We are God’s Beloved! The first gift of God is discovering ourselves to be loved, which is  is the core of our being and upon which everything else depends.  Faith is a response to being loved.  Faith then naturally insists on encouraging the well–being of all God’s people.  Faith trusts that God’s unconditional love empowers us to love as freely, generously and indiscriminately as God has loved us.  God takes the initiative to love us and God initiates a partnership with us to create a New Humanity and New Creation.

Trinity

Our God is a Community-in-Unity—the Intriguing Dance of overflowing compassion who longs for intimacy with us.

  • Abba/Imma (Papa/Mama)—surging, endlessly generating life…. Abba is hidden within and beyond the creation; the one who gives yet withdraws from any hint of possession.
  • The Word/Son—enacts God’s Compassion from the Beginning (Big Bang) and reveals God’s compassion in the life, innocent suffering and death and rising of Jesus.
  • The Holy Spirit—inspires and sustains our contemporary life with joy and energy, imagination and contemplation, wisdom and creativity.
  • Our lives and universe are lived inside the Triune Mystery who cannot be comprehended but savored through love, service, mercy and wonder.

Evolution and Science/ Integration with the New Cosmology

Science is our companion not an opponent on the faith journey.  We humans are the consciousness of the universe called to understand and encourage the richness of life for all beings and our planet.

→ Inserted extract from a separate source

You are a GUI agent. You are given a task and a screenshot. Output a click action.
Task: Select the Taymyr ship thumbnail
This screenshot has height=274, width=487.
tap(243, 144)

To learn the myriad intricate building blocks of the cosmos deepens our awe for that of which we are a part.  Human beings are not the center but the cutting edge and caregivers of life.
Theology divorced from the evolutionary views of Cosmology is only conceptual abstraction—what difference does it make?  Cosmology without Theology is a mirage—comprehending  life without experiencing Meaning is equally empty—what difference does it make?
The poet Muriel Ruykyser has said:

The universe is not composed of atoms, but stories.

These days we are beginning to understand how Evolution is a hidden hand of grace.

Several Lutherans of Distinction…

  • Johann Sebastian Bach—“There is Bach and then there is music.”  Every composition of his ended in a major chord in honor of the Resurrection.
  • Dietrich Bonhoeffer—German pastor, pacifist, prophet, spy, and martyr who was executed for attempting to assassinate Hitler.
  • Dag Hammarskjold—Former Secretary General of the United Nations. His journal “Markings” is composed of profound spiritual insights, Vagmarken/Markings.
  • Snoopy—100% Lutheran.

Want to know more about Martin Luther?

A prominent teaching of Luther’s was the Priesthood of All Believers:  faith is not mediated by a priest.  Numerous historians today credit this notion as the seed of what became democracy in Europe and America.